How to complete this task: The expected result is the full listing, retyped exactly, without a single picture.

Data section start

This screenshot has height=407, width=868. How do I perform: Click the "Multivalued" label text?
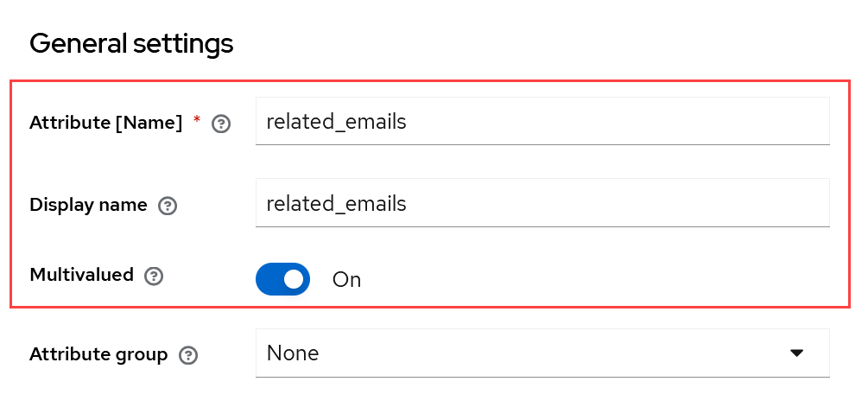81,275
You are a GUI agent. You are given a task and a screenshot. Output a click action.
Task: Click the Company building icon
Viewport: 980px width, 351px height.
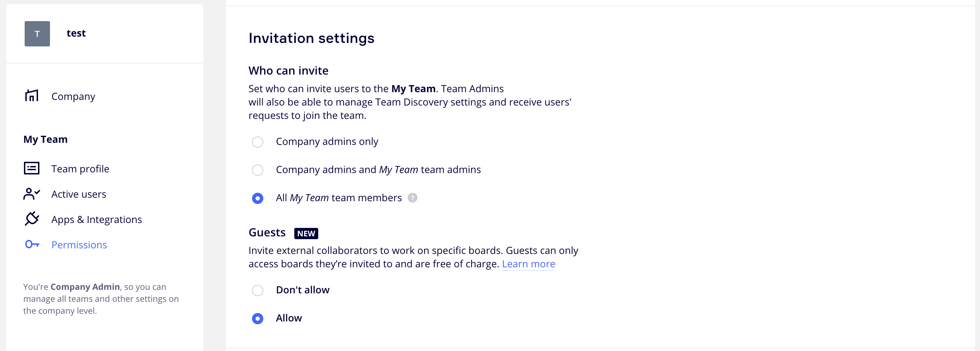(32, 96)
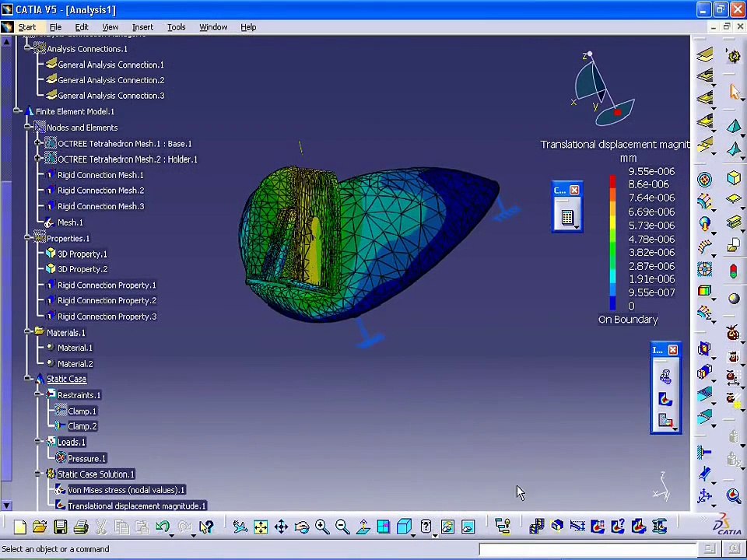This screenshot has width=747, height=560.
Task: Click the Fit All In view icon
Action: (x=261, y=527)
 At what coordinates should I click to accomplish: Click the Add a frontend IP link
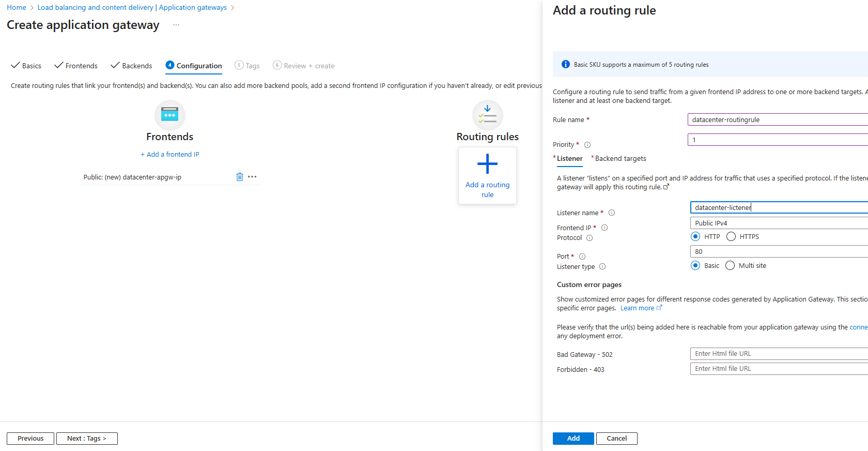pyautogui.click(x=170, y=154)
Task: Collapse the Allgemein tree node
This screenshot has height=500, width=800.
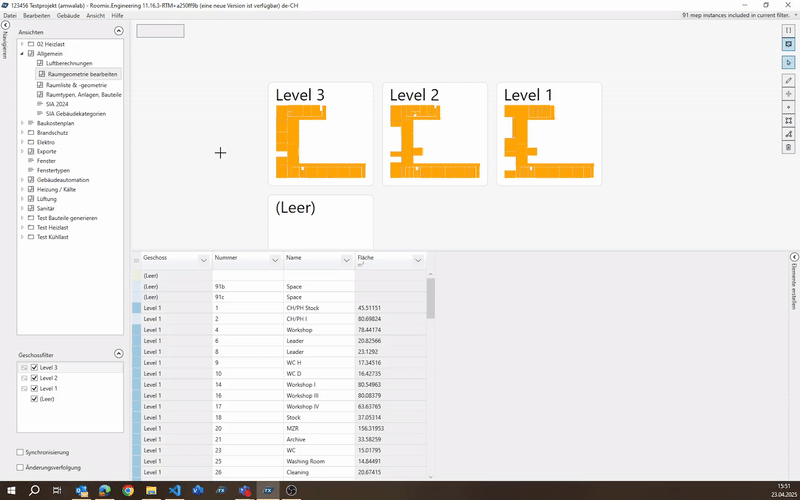Action: tap(22, 54)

Data section end

Output for this exercise:
This screenshot has height=407, width=868. How do I perform: Click the "Multivalued" label text?
81,275
You are a GUI agent. You are given a task and a screenshot. Output a click action.
Task: Click the Company building icon
Viewport: 980px width, 351px height.
(32, 96)
This screenshot has width=747, height=560.
Task: Click the Fit All In view icon
Action: (x=261, y=527)
 At what coordinates should I click to accomplish: Click the Add a frontend IP link
pyautogui.click(x=170, y=154)
Task: Collapse the Allgemein tree node
This screenshot has height=500, width=800.
Action: tap(22, 54)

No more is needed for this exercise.